Two principal types of life insurance policies are Term and Whole Life insurance:

  • Term Insurance: Provides coverage for a specified duration (e.g., 10, 20, or 30 years). If the insured passes away during this term, beneficiaries receive the death benefit. However, no value accumulates if the term ends without a claim.
  • Whole Life Insurance: Offers lifelong coverage with a cash value component that grows over time, making it a blend of insurance and savings. While premiums are higher than term policies, they provide life-long protection and the potential for cash accumulation.

Contract Provisions

Some essential contract provisions to note include:

  • Incontestability Clause: Prevents the insurer from voiding a policy after it has been in force for a certain period, typically two years, even if misstatements were made during application.
  • Suicide Clause: Generally, insurance policies exclude claims resulting from suicide within a specified period after the policy is bought.
  • Non-forfeiture Option: Provides options for the policyholder to retain some benefits if they stop paying premiums, often translating to a reduced paid-up insurance benefit.

Pension Plans Structures

Pension plans serve to support individuals post-retirement, with three common structures:

  • Defined Benefit Plans: Offers a predetermined payout upon retirement, based on a formula involving salary history and years of service.
  • Defined Contribution Plans: Contributions are made by employees and possibly employers, with retirement benefits depending on investment performance and accumulated contributions.
  • Hybrid Plans: Combines features of both defined benefit and defined contribution plans to offer flexibility.

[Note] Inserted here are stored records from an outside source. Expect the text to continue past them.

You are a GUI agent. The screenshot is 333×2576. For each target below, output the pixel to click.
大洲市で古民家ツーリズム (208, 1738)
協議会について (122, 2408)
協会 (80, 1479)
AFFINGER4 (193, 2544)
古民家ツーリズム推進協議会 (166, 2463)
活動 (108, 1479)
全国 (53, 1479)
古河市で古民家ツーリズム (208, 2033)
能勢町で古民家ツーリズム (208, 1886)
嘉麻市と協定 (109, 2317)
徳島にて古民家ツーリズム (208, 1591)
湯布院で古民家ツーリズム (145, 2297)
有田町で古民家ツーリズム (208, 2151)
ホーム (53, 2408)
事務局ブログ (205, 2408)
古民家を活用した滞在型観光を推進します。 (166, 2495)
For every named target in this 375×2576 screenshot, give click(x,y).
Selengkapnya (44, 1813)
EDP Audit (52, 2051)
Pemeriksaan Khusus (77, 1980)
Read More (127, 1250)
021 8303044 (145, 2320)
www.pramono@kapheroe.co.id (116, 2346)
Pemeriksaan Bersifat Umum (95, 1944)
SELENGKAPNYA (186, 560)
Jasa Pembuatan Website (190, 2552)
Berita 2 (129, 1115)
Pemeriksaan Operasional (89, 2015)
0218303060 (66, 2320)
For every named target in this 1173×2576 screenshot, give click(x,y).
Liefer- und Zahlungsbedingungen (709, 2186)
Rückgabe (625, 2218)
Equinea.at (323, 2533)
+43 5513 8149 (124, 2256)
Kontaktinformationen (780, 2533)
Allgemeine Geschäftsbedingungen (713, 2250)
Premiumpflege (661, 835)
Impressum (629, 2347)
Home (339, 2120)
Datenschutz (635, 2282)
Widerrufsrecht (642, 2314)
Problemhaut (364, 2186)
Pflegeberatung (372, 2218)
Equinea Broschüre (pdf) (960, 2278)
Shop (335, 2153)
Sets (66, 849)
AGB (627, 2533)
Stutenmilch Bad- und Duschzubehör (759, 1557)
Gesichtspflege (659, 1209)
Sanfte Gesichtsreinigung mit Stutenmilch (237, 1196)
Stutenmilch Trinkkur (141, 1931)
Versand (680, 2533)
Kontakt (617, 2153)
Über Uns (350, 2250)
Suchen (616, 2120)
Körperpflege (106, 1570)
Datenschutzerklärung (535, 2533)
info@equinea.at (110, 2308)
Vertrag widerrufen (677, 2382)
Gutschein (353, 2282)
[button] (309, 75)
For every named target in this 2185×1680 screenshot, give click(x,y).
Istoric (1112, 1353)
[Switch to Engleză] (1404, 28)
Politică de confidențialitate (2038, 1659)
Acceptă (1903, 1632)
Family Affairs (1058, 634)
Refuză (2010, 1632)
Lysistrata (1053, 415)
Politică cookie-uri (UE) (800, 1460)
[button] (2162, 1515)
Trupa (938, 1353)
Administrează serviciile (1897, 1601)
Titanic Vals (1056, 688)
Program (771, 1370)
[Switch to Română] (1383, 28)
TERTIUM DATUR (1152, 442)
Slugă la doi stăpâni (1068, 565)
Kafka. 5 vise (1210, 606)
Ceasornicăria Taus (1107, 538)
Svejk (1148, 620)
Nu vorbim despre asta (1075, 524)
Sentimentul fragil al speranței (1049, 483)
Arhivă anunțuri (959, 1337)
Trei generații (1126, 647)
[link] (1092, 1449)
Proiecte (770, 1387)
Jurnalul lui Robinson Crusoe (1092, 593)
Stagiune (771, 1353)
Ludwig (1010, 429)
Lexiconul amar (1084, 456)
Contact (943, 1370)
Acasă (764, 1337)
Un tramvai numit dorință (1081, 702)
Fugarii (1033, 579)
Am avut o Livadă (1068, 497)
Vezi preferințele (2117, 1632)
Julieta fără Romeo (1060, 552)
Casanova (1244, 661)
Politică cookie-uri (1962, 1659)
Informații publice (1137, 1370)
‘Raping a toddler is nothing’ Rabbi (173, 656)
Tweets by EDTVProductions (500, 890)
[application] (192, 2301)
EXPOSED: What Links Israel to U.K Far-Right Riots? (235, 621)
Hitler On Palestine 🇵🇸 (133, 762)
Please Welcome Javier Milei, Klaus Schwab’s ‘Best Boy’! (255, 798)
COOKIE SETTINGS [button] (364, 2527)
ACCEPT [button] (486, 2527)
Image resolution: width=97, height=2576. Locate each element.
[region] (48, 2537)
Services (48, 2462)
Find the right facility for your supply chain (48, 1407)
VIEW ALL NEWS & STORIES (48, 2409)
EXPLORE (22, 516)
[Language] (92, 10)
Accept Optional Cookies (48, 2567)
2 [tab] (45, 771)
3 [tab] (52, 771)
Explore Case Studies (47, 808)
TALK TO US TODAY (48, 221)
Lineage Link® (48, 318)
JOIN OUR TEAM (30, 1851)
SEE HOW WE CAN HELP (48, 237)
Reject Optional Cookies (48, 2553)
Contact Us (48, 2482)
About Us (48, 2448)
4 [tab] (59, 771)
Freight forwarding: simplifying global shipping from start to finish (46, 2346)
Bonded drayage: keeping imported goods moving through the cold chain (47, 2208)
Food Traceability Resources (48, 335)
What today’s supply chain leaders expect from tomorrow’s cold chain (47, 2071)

Eligibility for retirement plans often involves age, years of service, and job role. Understanding these structures enables individuals to plan more effectively for their future.

Estate Planning Tools

Effective estate planning is essential to ensure an individual's wishes are honored after passing. Critical tools encompass:

  • Wills: Legal documents outlining the distribution of assets and care for dependents after death.
  • Life Insurance: Provides financial support to beneficiaries upon death, contributing to estate liquidity.
  • Trusts: Legal arrangements to manage assets on behalf of beneficiaries, enabling greater control over distribution.
  • Gifts: During one's lifetime, gifts can be used as an effective tool for estate reduction and tax implications.

Conclusion

In light of the recent pandemic, the significance of risk management in life, health, and income exposures is underscored. Understanding various health and life insurance options, contractual obligations, pension plans, and effective estate planning strategies equips individuals to navigate and mitigate risks in both personal and professional contexts.

References

  • American Council of Life Insurers. (2021). Life Insurance Basics. Retrieved from www.acli.com
  • Centers for Medicare & Medicaid Services. (2020). Health Insurance Types. Retrieved from www.cms.gov
  • Employee Benefit Research Institute. (2020). Pension Plans. Retrieved from www.ebri.org
  • National Association of Insurance Commissioners. (2021). Understanding Health Insurance. Retrieved from www.naic.org
  • National Institute on Aging. (2020). Estate Planning. Retrieved from www.nia.nih.gov
  • U.S. Department of Labor. (2021). Understanding Retirement Plans. Retrieved from www.dol.gov
  • World Health Organization. (2020). Health Insurance and COVID-19 Response. Retrieved from www.who.int
  • Crane, T. (2022). The Basics of Life Insurance. New York, NY: Financial Press.
  • Pew Research Center. (2021). Trends in Estate Planning. Retrieved from www.pewresearch.org
  • Smith, J. (2021). Retirement Planning: Key Considerations. Boston, MA: Wealth Management Publishing.